Given two strings in lowercase, the task is to make them anagram. The only allowed operation is to remove a character from any string. Find minimum number of characters to be deleted to make both the strings anagram?
If two strings contains same data set in any order then strings are called Anagrams.
Examples:
Input : str1 = "bcadeh" str2 = "hea"
Output: 3
We need to remove b, c and d from str1.
Input : str1 = "cddgk" str2 = "gcd"
Output: 2
Input : str1 = "bca" str2 = "acb"
Output: 0
what if they cant be anagrammed?
>>59927704
print an error
I'm guessing some shit like:
start with all characters in str2 UNMARKED.
for 1 to n characters in str1,
check if str1[i] is in str2. that means it has to be in str2 and be UNMARKED.
if it is, mark it.
If it isn't, remove from str1 and add to the counter.
then do the exact same shit with str2 against str1 (what remains of str1, anyway.)
It is my dumb,stupid, lazy, simplest to think solution. Intelligent anons can probably find something better.
>>59927808
and of course, to mark the string you would have to make an auxiliary array of marks. Which isn't a problem since when you do the comparison, either str1 or str2 is static
def ang(a,b):
d = [0]*26
for c in a:
d[ord(c)-97] += 1
for c in b:
d[ord(c)-97] -= 1
return abs(sum(d)) if not min(d) < 0 < max(d) else -1
>>59927620if (op.isFaggot == true)
op.kys();
Homework posters should be banned.
This only works if the first string is the one that needs to be trimmed down, but still, it's a python one liner (minus the import for arguments lmao).
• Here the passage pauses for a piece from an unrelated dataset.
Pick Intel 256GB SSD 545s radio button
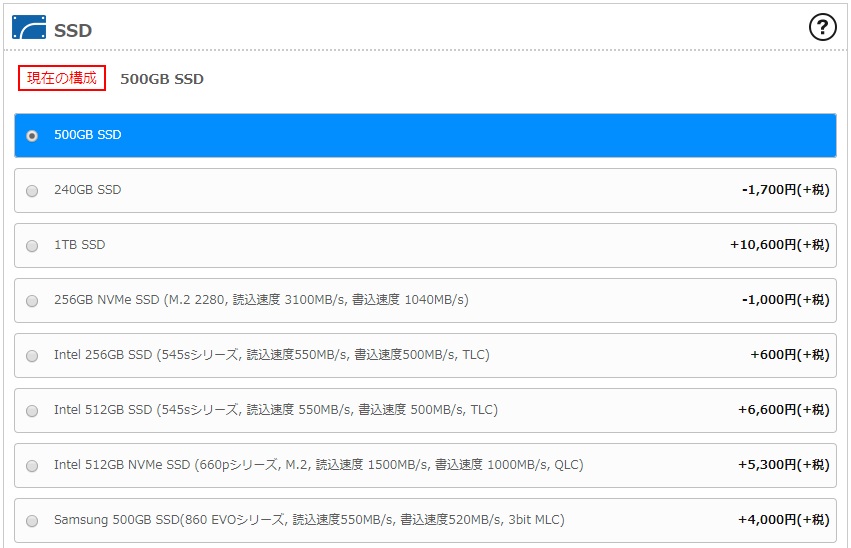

Also it just prints the length of the first string if they can't anagram.import sys
print (len(sys.argv[1]) - len(set(sys.argv[1]).intersection(sys.argv[2])))
usage: python file.py str1 str2
>>59929045
Doesn't work on repeated letters.
>>59927831
Same thing in C++
I guess the most efficient way is to allocate an array of 26 ints, each representing the number of times the letter has been seen, -1 for string b, +1 for string a. The number of characters that need to be deleted is the addition of all the characters in string b not seen in a and vice versa.int minAnagram(std::string a, std::string b){
int c[26];
for (int i = 0; i < a.length(); ++i){
++c[a[i] - 'a'];
}
for (int i = 0; i < b.length(); ++i){
--c[b[i] - 'a'];
}
int min = 0, max = 0;
for (int i = 0; i < 26; ++i){
c[i] < 0 ? min += c[i] : max += c[i];
}
return std::abs(min) + max;
}
The real question is why they would ask me to do your homework on an interview?